Previous studies have also reported that participants responded ‘no change’ more quickly for no-change trials, compared to change trials (Williams and Simons 2000; Mitroff et al. 2002). The participant’s response is the same in both trial types, but the presence of a change is different. This suggests that even when they fail to detect the change in a change trial, they take longer to respond. We, therefore, compared reaction times for no-change trials and blind trials. Out of the 20 participants, 15 were slower to respond when they were blind to the change, compared to no-change trials (75%), which is higher than the 68% reported by Williams and Simons (2000). Although no significant differences were found between all blind and no-change trials, blind uncertain trials were significantly slower. It is possible that in blind certain trials, no information about the change is registered by the participant and, therefore, reaction times are similar to no-change trials. However, in blind uncertain trials, some information may be available to the participant, leading to slower reaction times, but not enough for them to be confident to report the change.

As the average accuracy for question 1 (yes/no) was roughly 50% across participants, change trials were fairly equally divided into see (all trials where a change was correctly identified) and blind conditions. Within the see trials, accuracy for question 2 (‘where did the change occur?’) was roughly 70%, leaving more trials in the localise condition than the sense condition.

Unfortunately, the number of false alarm trials was low, meaning that a comparison of false alarms trials in the EEG data was not possible. Within the sense trials, there was also a low number of ‘certain’ trials, meaning that dividing the awareness conditions into certain/uncertain for EEG analysis was also not possible. Future experiments could focus on obtaining higher trial numbers, which would hopefully facilitate this analysis. However, the very nature of the sense condition means that participants are unlikely to be ‘certain’ during many of the trials.

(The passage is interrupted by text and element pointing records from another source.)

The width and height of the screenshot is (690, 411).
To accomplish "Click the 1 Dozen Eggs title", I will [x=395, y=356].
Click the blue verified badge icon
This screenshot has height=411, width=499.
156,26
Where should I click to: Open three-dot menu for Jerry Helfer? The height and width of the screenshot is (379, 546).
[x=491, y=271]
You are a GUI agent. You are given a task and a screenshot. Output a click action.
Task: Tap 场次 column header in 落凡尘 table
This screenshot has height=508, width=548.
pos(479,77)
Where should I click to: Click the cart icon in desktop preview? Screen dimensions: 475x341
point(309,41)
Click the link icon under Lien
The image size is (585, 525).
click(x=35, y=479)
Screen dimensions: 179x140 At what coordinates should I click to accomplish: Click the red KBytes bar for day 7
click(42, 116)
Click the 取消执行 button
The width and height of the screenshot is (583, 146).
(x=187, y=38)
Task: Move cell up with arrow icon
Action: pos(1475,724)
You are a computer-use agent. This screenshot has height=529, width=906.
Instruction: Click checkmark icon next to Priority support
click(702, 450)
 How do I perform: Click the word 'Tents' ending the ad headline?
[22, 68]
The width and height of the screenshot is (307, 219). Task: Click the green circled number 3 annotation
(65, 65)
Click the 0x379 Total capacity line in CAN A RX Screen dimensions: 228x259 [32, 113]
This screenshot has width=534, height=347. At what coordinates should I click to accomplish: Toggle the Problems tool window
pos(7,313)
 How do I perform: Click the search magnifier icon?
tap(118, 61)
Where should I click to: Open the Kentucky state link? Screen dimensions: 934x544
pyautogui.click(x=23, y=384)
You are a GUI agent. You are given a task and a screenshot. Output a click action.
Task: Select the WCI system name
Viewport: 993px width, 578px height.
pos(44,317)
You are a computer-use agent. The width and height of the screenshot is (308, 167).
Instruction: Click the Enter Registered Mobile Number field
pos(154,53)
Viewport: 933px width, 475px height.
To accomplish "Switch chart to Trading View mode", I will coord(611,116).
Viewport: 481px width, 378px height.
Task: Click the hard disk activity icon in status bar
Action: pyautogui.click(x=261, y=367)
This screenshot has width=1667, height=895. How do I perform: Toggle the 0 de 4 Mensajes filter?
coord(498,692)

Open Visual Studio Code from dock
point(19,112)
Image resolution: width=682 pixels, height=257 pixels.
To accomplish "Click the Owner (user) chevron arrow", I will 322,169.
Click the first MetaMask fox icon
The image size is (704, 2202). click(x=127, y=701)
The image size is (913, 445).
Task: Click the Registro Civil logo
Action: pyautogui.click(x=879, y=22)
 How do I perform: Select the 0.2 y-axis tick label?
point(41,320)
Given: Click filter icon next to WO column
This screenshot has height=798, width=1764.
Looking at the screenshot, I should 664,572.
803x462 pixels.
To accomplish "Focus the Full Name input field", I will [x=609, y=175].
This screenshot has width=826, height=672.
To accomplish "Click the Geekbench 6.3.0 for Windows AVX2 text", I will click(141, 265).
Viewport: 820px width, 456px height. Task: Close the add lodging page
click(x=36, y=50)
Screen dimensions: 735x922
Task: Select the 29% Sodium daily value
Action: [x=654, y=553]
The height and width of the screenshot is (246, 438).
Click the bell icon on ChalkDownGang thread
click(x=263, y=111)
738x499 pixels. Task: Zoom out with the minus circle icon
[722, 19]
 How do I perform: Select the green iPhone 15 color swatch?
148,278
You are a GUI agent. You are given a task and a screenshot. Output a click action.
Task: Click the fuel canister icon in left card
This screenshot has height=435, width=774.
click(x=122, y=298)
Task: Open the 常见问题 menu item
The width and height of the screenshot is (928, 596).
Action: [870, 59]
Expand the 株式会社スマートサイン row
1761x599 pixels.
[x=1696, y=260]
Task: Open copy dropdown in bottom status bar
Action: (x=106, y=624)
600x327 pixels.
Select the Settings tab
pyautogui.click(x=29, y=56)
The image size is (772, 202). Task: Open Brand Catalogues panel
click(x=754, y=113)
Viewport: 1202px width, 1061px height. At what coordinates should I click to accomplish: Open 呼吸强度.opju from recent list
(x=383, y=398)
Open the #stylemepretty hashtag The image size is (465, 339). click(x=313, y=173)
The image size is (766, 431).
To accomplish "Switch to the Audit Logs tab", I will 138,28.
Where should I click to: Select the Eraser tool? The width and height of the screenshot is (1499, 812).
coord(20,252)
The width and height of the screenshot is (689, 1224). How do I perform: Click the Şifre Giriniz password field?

We defined the difficulty of the task as the number of squares that were presented to the participant during each trial. Participants ranged in the difficulty within which they could perform the task with similar accuracy. The maximum difficulty ranged from 10 to 36, with only one participant reaching the highest possible level. The fact that the difficulty measures, such as maximum difficulty and mean difficulty, were not correlated with accuracy or d’prime, suggests that the difficulty modulation managed to control for individual differences in ability across participants. However, despite the difficulty modulation, the range of accuracy demonstrated by the participants was large (32–73%). Future studies could benefit from a more sophisticated measure of trial-by-trial adaptation, to further balance the number trials within each condition and participant.

Conclusions

Overall, the main aim of this experiment was to identify neural differences between full and partial awareness of colour changes, while controlling for individual differences in performance. Behaviourally, reaction time results allowed us to distinguish sense trials from false alarm and blind trials, when taking participant certainty into account. For EEG data in the N2pc range, localise and sense were both significantly different to blind trials, but not significantly different from each other. In comparison, within the LP range, all conditions were significantly different, indicating that the difference between levels of awareness was represented in this late potential. Overall, our results suggest that the sense condition may be distinguishable from the traditional see condition, and that utilising participant confidence is a valuable method to distinguish between levels of awareness in change blindness.